- [Task objective]: Copy the entries below word for word.

***

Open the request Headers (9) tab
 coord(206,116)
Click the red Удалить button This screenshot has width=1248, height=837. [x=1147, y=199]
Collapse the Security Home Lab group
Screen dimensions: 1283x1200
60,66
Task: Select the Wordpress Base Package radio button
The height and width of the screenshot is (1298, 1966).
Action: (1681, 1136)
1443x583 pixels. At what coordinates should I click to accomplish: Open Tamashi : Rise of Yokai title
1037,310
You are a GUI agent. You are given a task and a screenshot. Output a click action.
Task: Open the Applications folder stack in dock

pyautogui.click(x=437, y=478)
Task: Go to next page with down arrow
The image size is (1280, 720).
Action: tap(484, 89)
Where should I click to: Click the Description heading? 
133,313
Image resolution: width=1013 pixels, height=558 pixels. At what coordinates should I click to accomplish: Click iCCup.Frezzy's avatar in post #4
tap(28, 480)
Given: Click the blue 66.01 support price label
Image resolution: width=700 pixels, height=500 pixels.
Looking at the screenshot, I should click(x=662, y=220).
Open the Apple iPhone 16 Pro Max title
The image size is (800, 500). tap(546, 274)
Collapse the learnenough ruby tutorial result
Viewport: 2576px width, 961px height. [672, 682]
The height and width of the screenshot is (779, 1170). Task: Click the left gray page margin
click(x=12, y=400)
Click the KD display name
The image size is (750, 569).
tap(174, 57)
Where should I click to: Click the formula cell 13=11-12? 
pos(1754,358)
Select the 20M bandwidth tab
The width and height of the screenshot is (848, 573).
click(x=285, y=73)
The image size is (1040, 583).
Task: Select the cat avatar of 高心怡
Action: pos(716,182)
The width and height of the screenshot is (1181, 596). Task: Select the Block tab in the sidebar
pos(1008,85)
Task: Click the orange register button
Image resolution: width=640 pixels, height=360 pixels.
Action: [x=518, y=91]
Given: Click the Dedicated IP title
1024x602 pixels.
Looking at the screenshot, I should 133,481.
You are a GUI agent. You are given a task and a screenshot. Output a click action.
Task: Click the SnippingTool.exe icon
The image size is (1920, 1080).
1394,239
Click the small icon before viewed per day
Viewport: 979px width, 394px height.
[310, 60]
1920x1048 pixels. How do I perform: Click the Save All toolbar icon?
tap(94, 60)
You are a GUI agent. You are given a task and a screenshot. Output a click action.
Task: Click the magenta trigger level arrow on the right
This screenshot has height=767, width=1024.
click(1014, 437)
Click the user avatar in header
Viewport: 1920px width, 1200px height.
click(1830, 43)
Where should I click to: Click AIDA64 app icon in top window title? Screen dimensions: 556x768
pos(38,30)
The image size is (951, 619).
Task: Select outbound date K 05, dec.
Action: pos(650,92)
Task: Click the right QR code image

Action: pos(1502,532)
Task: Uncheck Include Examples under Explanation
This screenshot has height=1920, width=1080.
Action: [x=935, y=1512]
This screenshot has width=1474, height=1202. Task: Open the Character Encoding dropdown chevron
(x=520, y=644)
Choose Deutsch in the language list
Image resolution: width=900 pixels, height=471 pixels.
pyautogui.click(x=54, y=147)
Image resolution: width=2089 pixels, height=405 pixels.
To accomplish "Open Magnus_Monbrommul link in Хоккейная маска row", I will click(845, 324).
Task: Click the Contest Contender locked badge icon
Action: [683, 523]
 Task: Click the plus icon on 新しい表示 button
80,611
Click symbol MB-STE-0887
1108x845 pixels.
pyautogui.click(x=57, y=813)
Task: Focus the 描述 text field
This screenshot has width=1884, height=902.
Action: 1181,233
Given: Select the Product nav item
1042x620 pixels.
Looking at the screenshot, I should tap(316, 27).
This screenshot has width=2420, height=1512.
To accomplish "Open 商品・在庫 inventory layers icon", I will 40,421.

***

- [Task result]:
Open the request Headers (9) tab
 coord(206,116)
Click the red Удалить button This screenshot has width=1248, height=837. [x=1147, y=199]
Collapse the Security Home Lab group
Screen dimensions: 1283x1200
60,66
Task: Select the Wordpress Base Package radio button
The height and width of the screenshot is (1298, 1966).
Action: (1681, 1136)
1443x583 pixels. At what coordinates should I click to accomplish: Open Tamashi : Rise of Yokai title
1037,310
You are a GUI agent. You are given a task and a screenshot. Output a click action.
Task: Open the Applications folder stack in dock

pyautogui.click(x=437, y=478)
Task: Go to next page with down arrow
The image size is (1280, 720).
Action: tap(484, 89)
Where should I click to: Click the Description heading? 
133,313
Image resolution: width=1013 pixels, height=558 pixels. At what coordinates should I click to accomplish: Click iCCup.Frezzy's avatar in post #4
tap(28, 480)
Given: Click the blue 66.01 support price label
Image resolution: width=700 pixels, height=500 pixels.
Looking at the screenshot, I should click(x=662, y=220).
Open the Apple iPhone 16 Pro Max title
The image size is (800, 500). tap(546, 274)
Collapse the learnenough ruby tutorial result
Viewport: 2576px width, 961px height. [672, 682]
The height and width of the screenshot is (779, 1170). Task: Click the left gray page margin
click(x=12, y=400)
Click the KD display name
The image size is (750, 569).
tap(174, 57)
Where should I click to: Click the formula cell 13=11-12? 
pos(1754,358)
Select the 20M bandwidth tab
The width and height of the screenshot is (848, 573).
click(x=285, y=73)
The image size is (1040, 583).
Task: Select the cat avatar of 高心怡
Action: pos(716,182)
The width and height of the screenshot is (1181, 596). Task: Select the Block tab in the sidebar
pos(1008,85)
Task: Click the orange register button
Image resolution: width=640 pixels, height=360 pixels.
Action: [x=518, y=91]
Given: Click the Dedicated IP title
1024x602 pixels.
Looking at the screenshot, I should 133,481.
You are a GUI agent. You are given a task and a screenshot. Output a click action.
Task: Click the SnippingTool.exe icon
The image size is (1920, 1080).
1394,239
Click the small icon before viewed per day
Viewport: 979px width, 394px height.
[310, 60]
1920x1048 pixels. How do I perform: Click the Save All toolbar icon?
tap(94, 60)
You are a GUI agent. You are given a task and a screenshot. Output a click action.
Task: Click the magenta trigger level arrow on the right
This screenshot has height=767, width=1024.
click(1014, 437)
Click the user avatar in header
Viewport: 1920px width, 1200px height.
click(1830, 43)
Where should I click to: Click AIDA64 app icon in top window title? Screen dimensions: 556x768
pos(38,30)
The image size is (951, 619).
Task: Select outbound date K 05, dec.
Action: pos(650,92)
Task: Click the right QR code image

Action: pos(1502,532)
Task: Uncheck Include Examples under Explanation
This screenshot has height=1920, width=1080.
Action: [x=935, y=1512]
This screenshot has width=1474, height=1202. Task: Open the Character Encoding dropdown chevron
(x=520, y=644)
Choose Deutsch in the language list
Image resolution: width=900 pixels, height=471 pixels.
pyautogui.click(x=54, y=147)
Image resolution: width=2089 pixels, height=405 pixels.
To accomplish "Open Magnus_Monbrommul link in Хоккейная маска row", I will click(845, 324).
Task: Click the Contest Contender locked badge icon
Action: [683, 523]
 Task: Click the plus icon on 新しい表示 button
80,611
Click symbol MB-STE-0887
1108x845 pixels.
pyautogui.click(x=57, y=813)
Task: Focus the 描述 text field
This screenshot has width=1884, height=902.
Action: 1181,233
Given: Select the Product nav item
1042x620 pixels.
Looking at the screenshot, I should tap(316, 27).
This screenshot has width=2420, height=1512.
To accomplish "Open 商品・在庫 inventory layers icon", I will 40,421.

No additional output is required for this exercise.